Learn how to get through the different stages of grief


Learn how to get through the different stages of grief

Grieving is an emotional and psychological process usually associated with the loss of a loved one. Although less frequently, it can also be experienced in other situations like the end of a relationship, the loss of a job or the death of a pet. It is without a doubt a painful phase in our lives. However, it is something completely natural and necessary to deal with the pain of a loss.
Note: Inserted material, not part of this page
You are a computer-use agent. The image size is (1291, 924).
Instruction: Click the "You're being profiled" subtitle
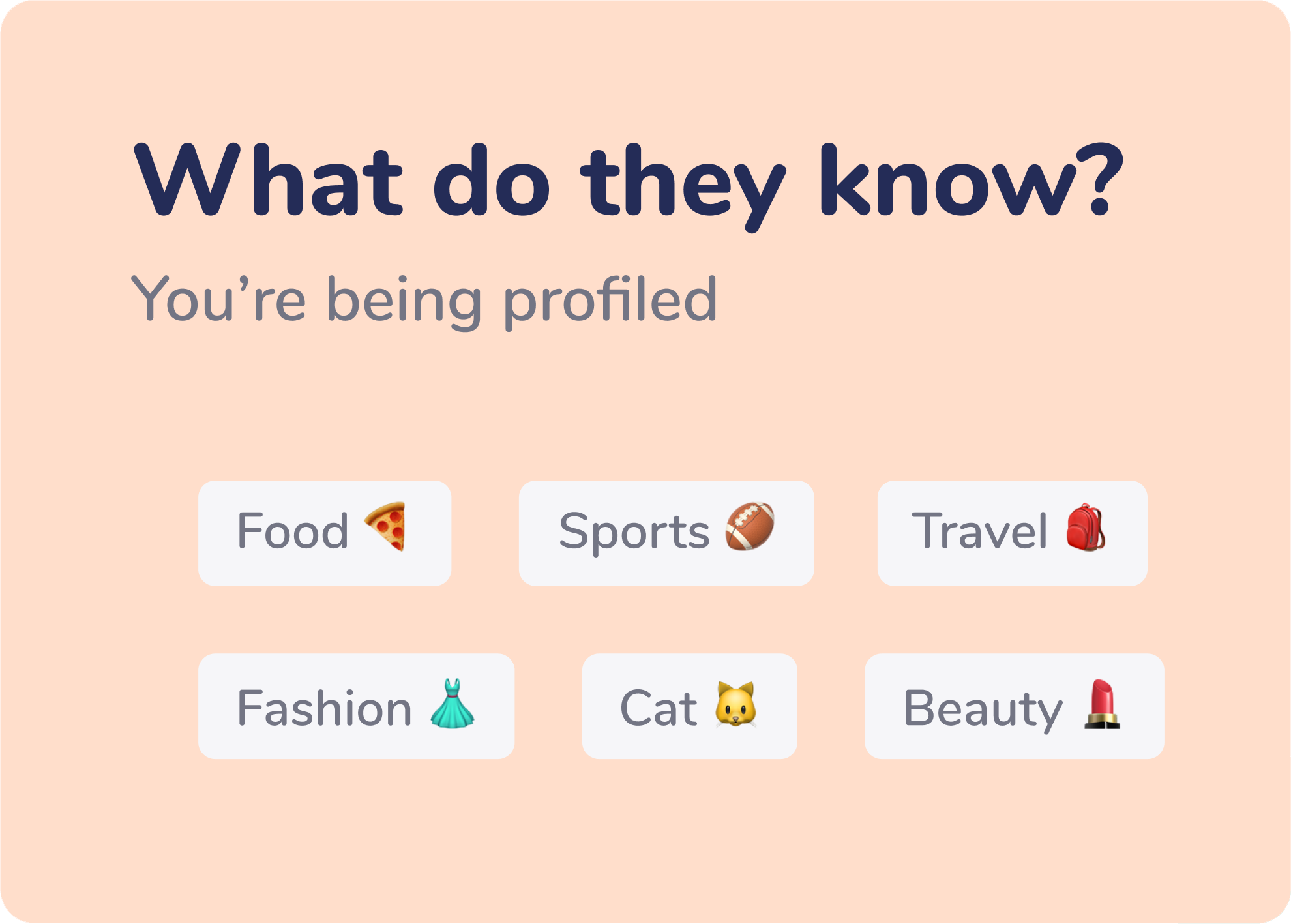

In order to overcome the grieving process in a healthy way, we first need to know how to properly identify all its stages. According to the work of psychiatrist Elisabeth Kubler-Ross, there are five stages of grief, each represented by specific emotions and moods. Let's understand this process a little better:

1. Denial

The first reaction that is often observed in people who have just learned of the loss of a loved one is denial. In addition to being a defense mechanism, this behavior serves as a gradual introduction to the painful truth that will eventually be accepted by the person who is grieving.

2. Anger

The second stage of grief is characterized by anger. After accepting the sad truth, the person begins to manifest feelings of guilt, defenselessness and frustration, which leave them in a state of despair and outrage at the event. There then follows a period of rebellious and possibly self-destructive thoughts and/or behaviors. After its end, the person will be ready for the next phase of grief.

3. Negotiation

In this stage, the person tries to find a balance between the situation before the loss and the one in which they find themselves currently. To do this, they resort to thoughts like “what if I had…” to which the other part of their thought tries to respond “you couldn't have avoided what happened”.

4. Depression

After the negotiation moment, the time comes when the person begins to honestly face reality, leaving what happened behind. This is where the characteristic sadness of the entire grieving process comes in. This feeling can last for weeks, or even months, depending on the person and the way they handle the whole process.

5. Acceptance

Finally, comes the acceptance phase. As the name implies, this is the moment when the person finally manages to come to terms with reality. At this point, they are able to talk about their loss in a calmer and more prolonged way. In addition, they might even be able to seek specialized support to better deal with their pain.


We will all go through a grieving process. And that will never be easy to do. However, we must know that this is a natural and necessary process for us to be able to deal with our pain in a healthy way.